Huangkui capsule alleviates renal tubular epithelial-mesenchymal transition in diabetic nephropathy via inhibiting NLRP3 inflammasome activation and TLR4/NF-κB signaling.Phytomedicine. 2019 Apr; 57:203-214.P
Huangkui capsule (HKC), an anti-inflammatory Chinese modern patent medicine, has been now widely applied to the clinical therapy of diabetic nephropathy (DN). However, the overall therapeutic mechanisms in vivo are still unclear. Renal tubular epithelial-to-mesenchymal transition (EMT) is one of the major pathogenesis of renal interstitial fibrosis in DN. Recently, the physiological roles of NLRP3 inflammasome activation and toll-like receptor 4 (TLR4)/nuclear factor (NF)-κB signaling are closely linked to EMT. But, it remains elusive whether HKC regulates renal tubular EMT in vivo through targeting NLRP3 inflammasome activation and TLR4/NF-κB signaling in the kidneys.
This study thereby aimed to clarify the therapeutic effects of HKC on renal tubular EMT in DN and its underlying mechanisms in vivo, compared to rapamycin (RAP).
Thirty-two rats were randomly divided into 4 groups: the Sham group, the Vehicle group, the HKC group and the RAP group.

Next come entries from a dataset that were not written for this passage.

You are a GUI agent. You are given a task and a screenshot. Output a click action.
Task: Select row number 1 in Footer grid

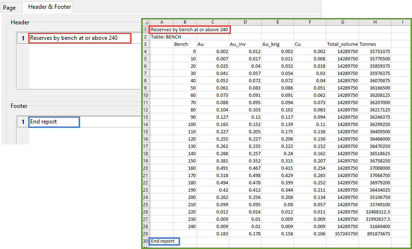click(22, 122)
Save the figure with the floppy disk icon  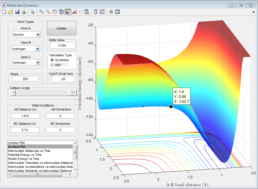[x=17, y=12]
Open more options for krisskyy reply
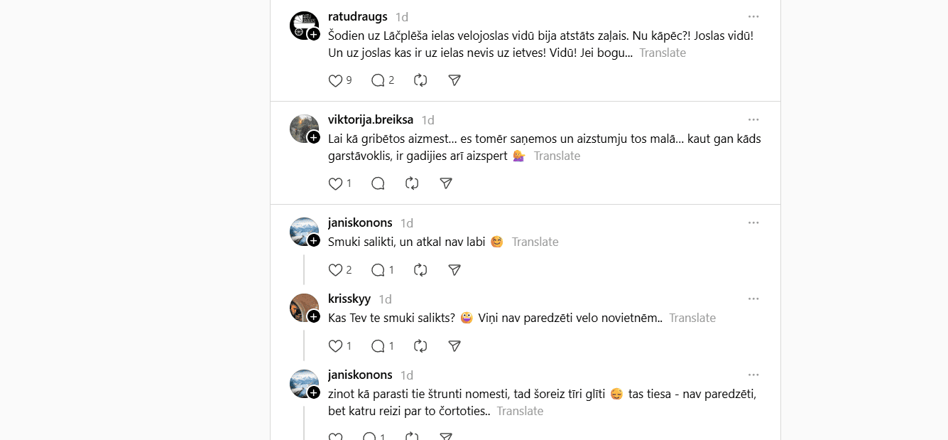This screenshot has width=948, height=440. [753, 299]
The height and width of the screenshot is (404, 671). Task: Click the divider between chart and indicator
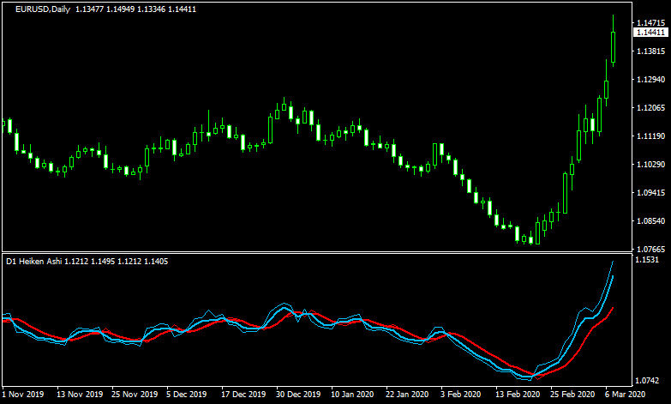[315, 252]
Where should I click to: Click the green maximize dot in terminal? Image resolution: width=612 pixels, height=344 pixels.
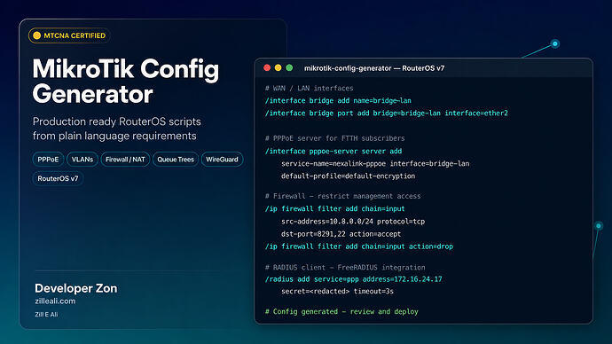point(289,68)
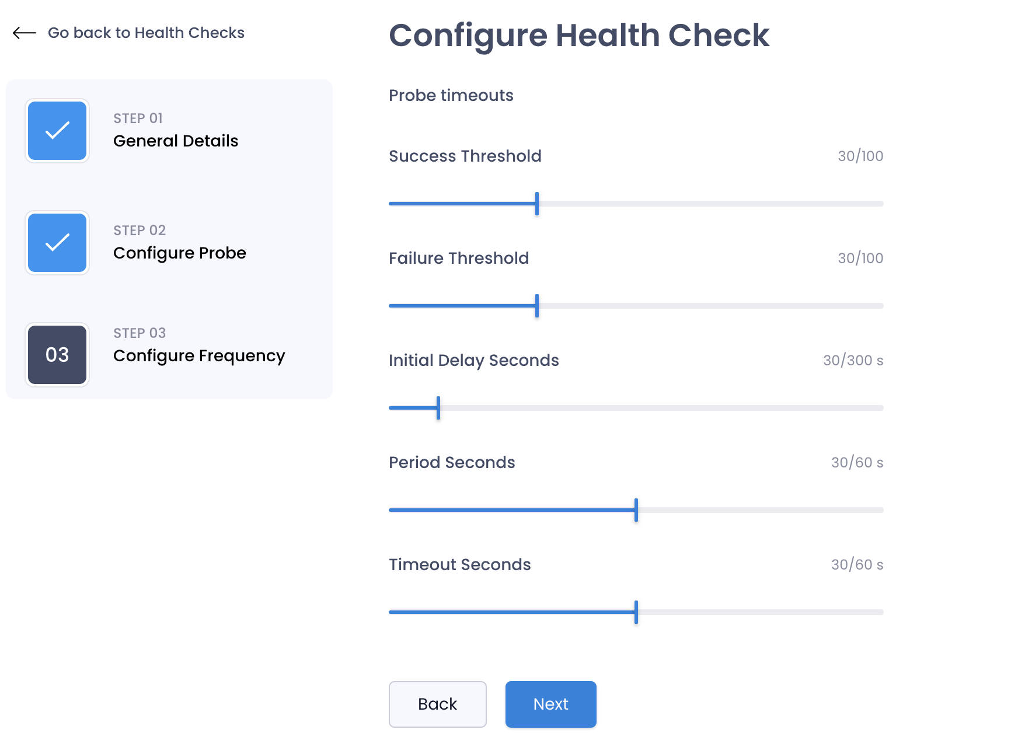Click the Next button

pos(551,704)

The early DN rat models were induced by unilateral nephrectomy combined with intraperitoneal injection of streptozotocin, and administered with HKC suspension or RAP suspension or vehicle after modeling for 4 weeks. Changes in the incipient renal lesions-related parameters in urine and blood were analyzed, respectively. Renal interstitial tissues were isolated for histomorphometry, immunohistochemistry and Western blotting at sacrifice.
For the early DN rat models, HKC at the suitable dose of 2 g/kg/day ameliorated the general condition and biochemical parameters partially including kidney weight (KW), urinary albumin (UAlb), serum creatinine (Scr) and serum albumin (Alb), attenuated renal tubular EMT significantly and inhibited the activation of NLRP3 inflammasome in the kidneys obviously, which was superior to RAP generally. In addition to these, HKC also suppressed TLR4/NF-κB signaling in the kidneys of the DN model rats accurately, which was different from RAP specifically.
The results of this study further indicated that HKC, different from RAP, can alleviate renal tubular EMT in the DN model rats, likely by inhibiting NLRP3 inflammasome activation and TLR4/NF-κB signaling in the kidneys. Our findings thus provide the more accurate information in vivo about a clinical value of HKC, a traditional anti-inflammatory phytomedicine, in the treatment of the early DN patients.